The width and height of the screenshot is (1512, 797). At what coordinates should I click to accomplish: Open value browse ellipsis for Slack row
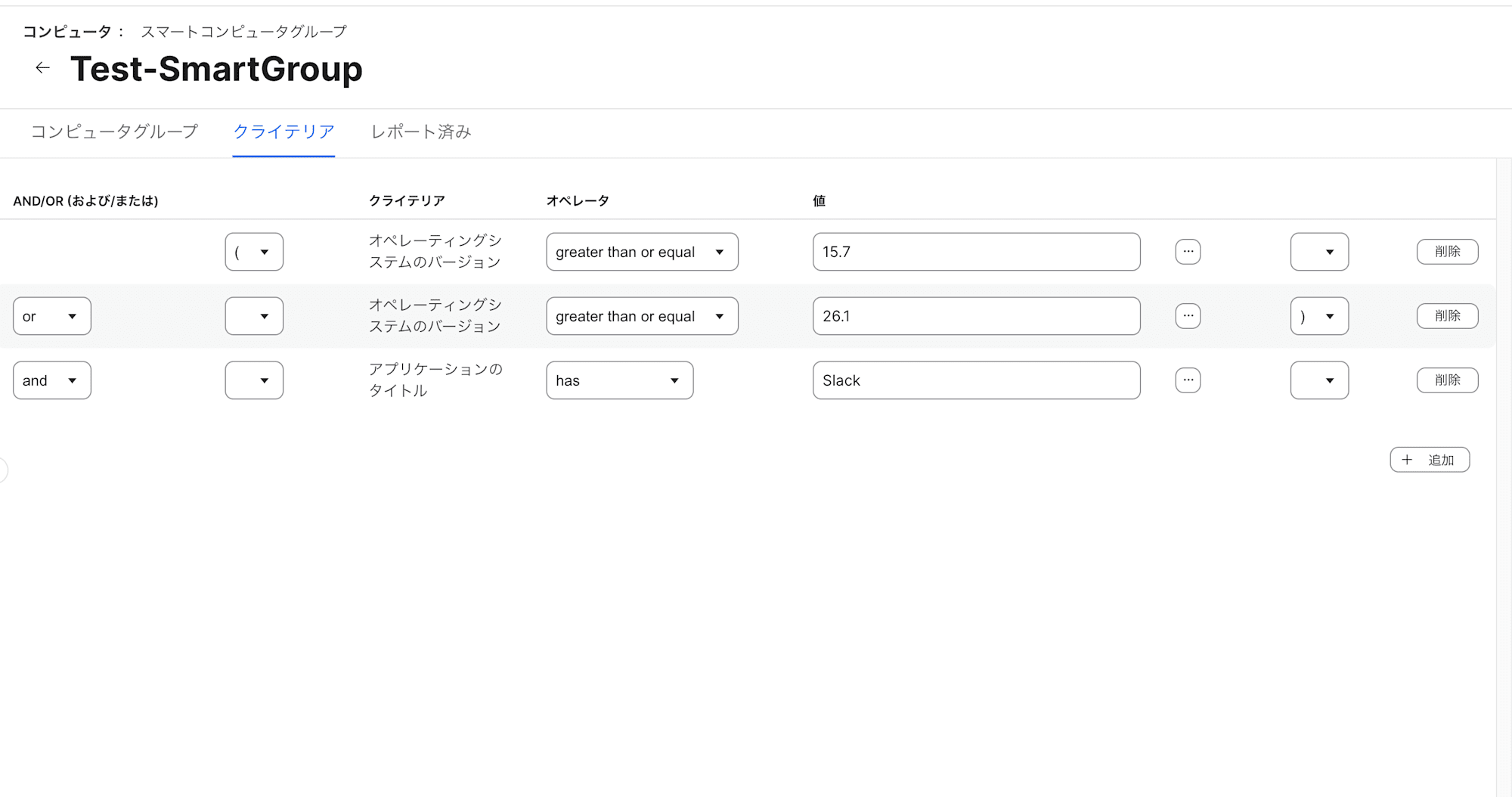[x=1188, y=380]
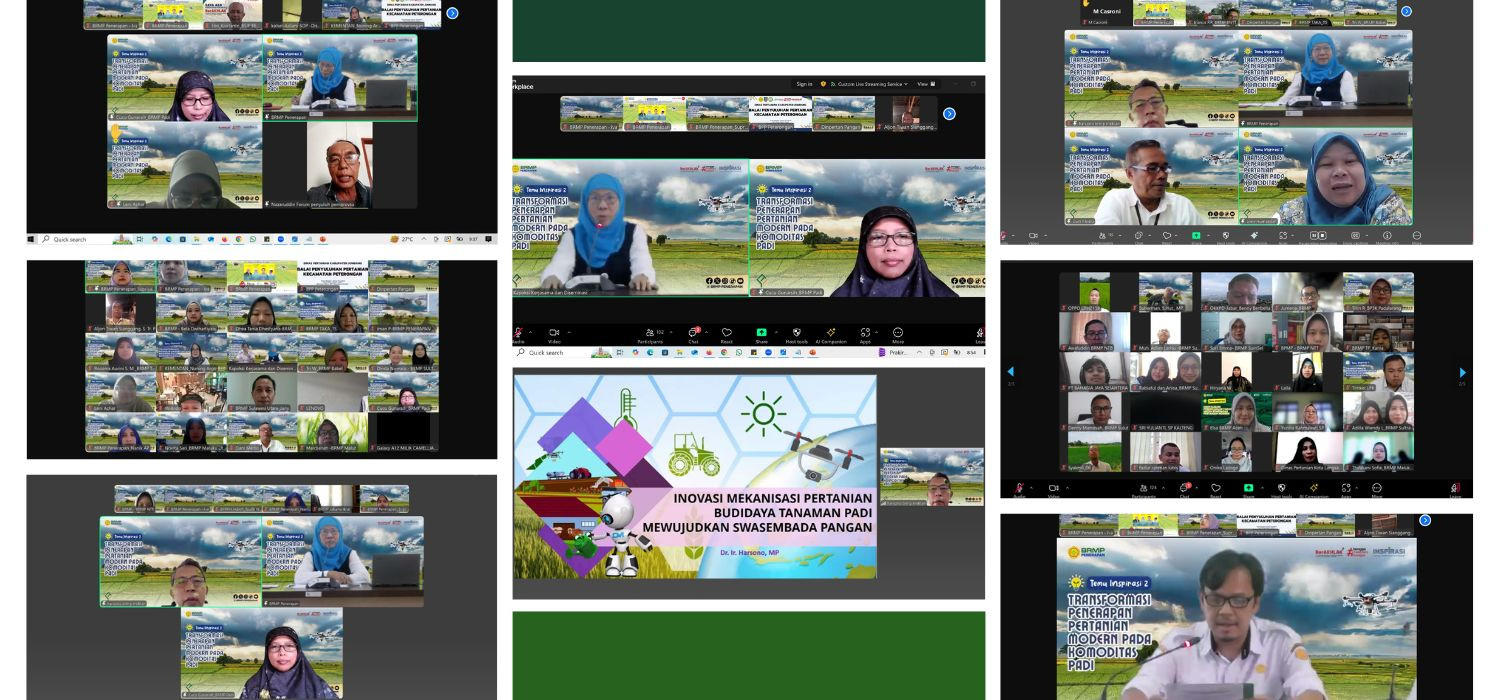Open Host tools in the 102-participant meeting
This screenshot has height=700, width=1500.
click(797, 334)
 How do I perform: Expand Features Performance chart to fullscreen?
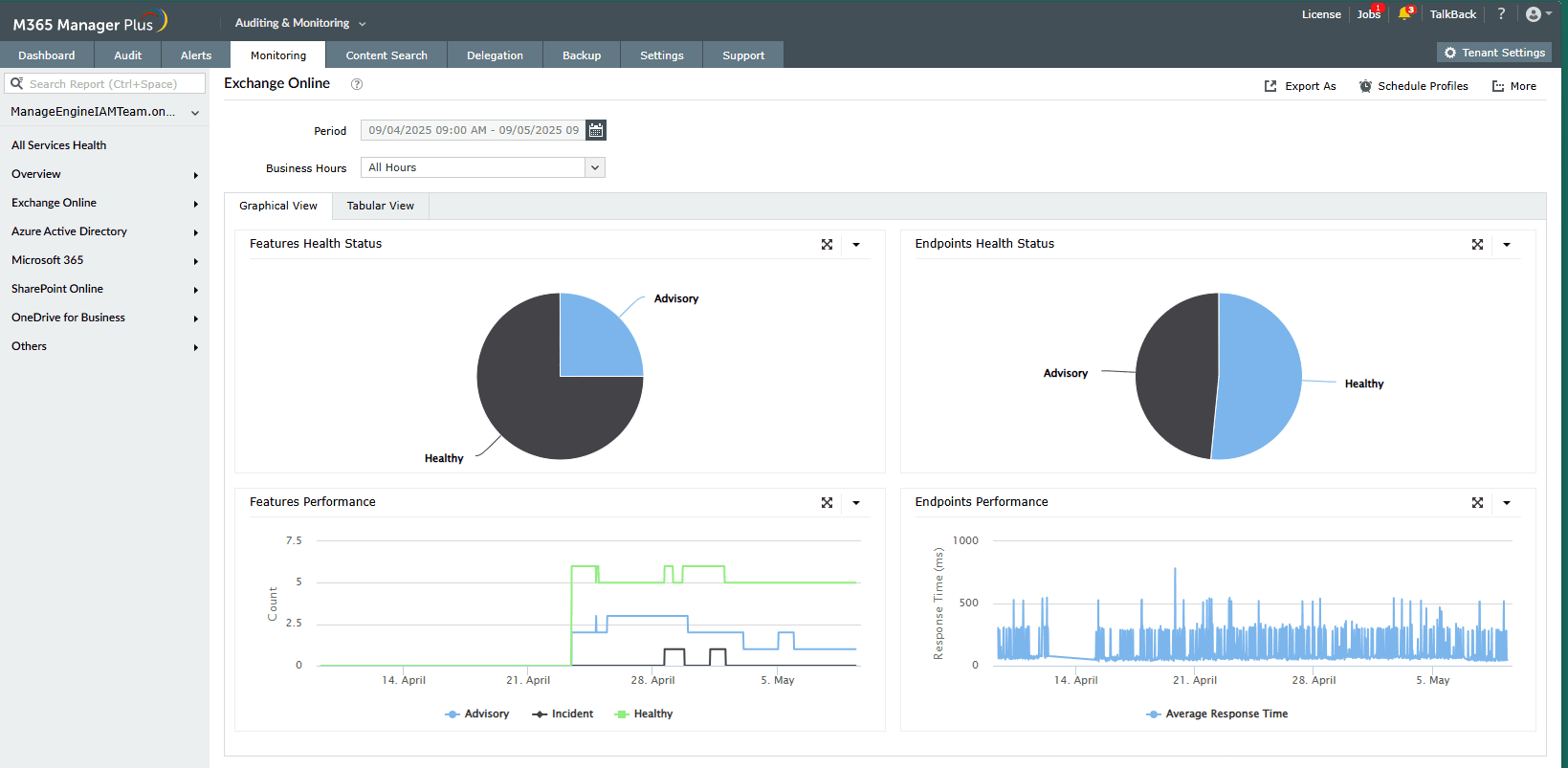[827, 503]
- - - - -
PROMPT: Arrange every line of the records above as a Markdown table with the columns "Row" and "Content," numbering each line and skipping blank ones. Omit the pictures from the table.

EXPECTED OUTPUT:
| Row | Content |
|---|---|
| 1 | The width and height of the screenshot is (1512, 797). At what coordinates should I click to accomplish: Open value browse ellipsis for Slack row |
| 2 | [x=1188, y=380] |
| 3 | Open Host tools in the 102-participant meeting |
| 4 | This screenshot has height=700, width=1500. |
| 5 | click(797, 334) |
| 6 |  How do I perform: Expand Features Performance chart to fullscreen? |
| 7 | [827, 503] |